Required work: Print the lines in the listing below that fall between the line with "Given: Collapse the Pleat section" and the line with "Where should I click to: Click", those two lines included, exactly as they stand and with nothing else.

Data:

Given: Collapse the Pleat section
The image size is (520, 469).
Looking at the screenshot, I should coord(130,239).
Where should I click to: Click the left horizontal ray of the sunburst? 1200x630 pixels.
==
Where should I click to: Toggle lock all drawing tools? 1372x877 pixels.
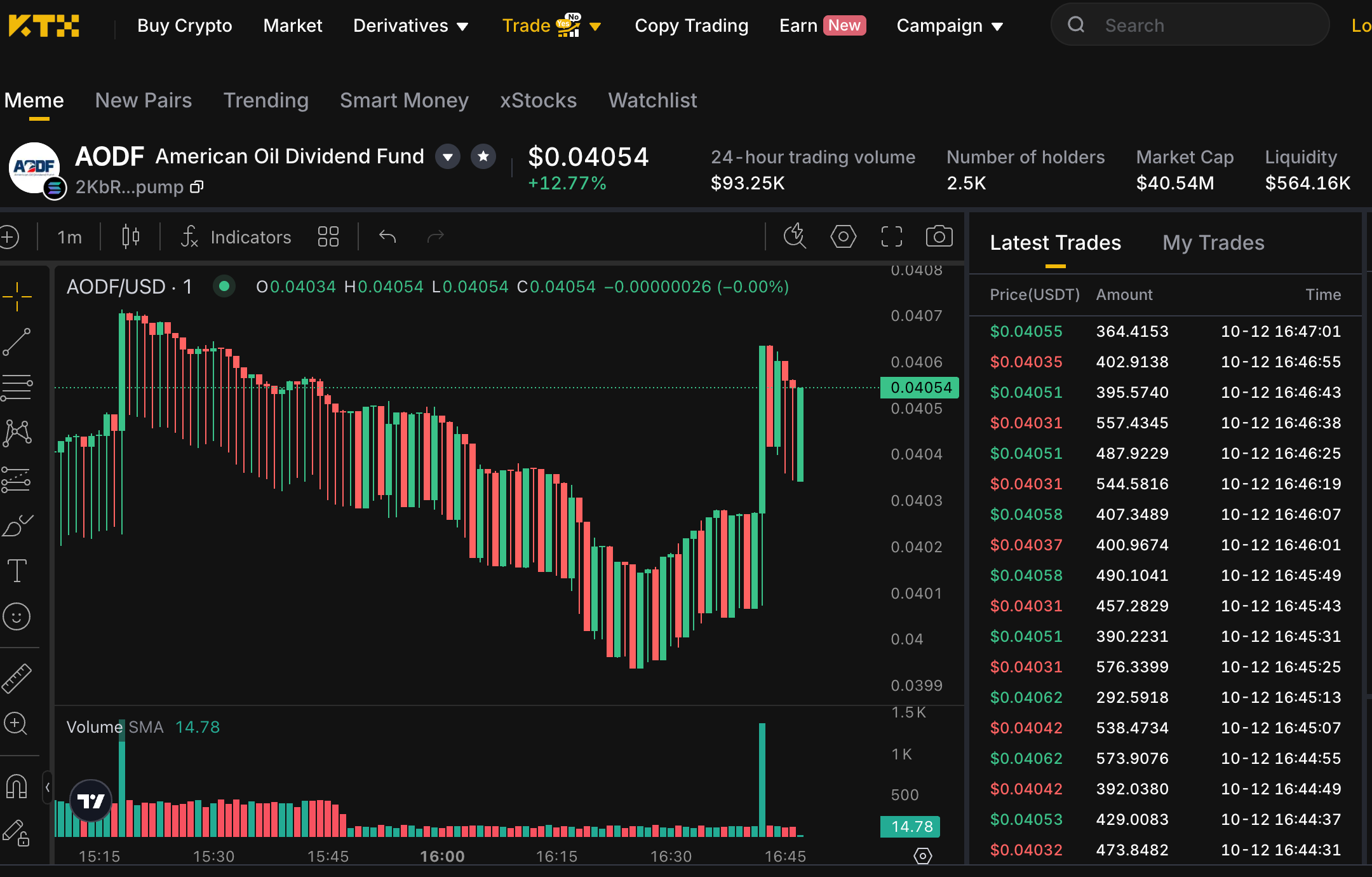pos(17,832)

Exercise result:
Given: Collapse the Pleat section
The image size is (520, 469).
Looking at the screenshot, I should coord(130,239).
Where should I click to: Click the left horizontal ray of the sunburst? 1200x630 pixels.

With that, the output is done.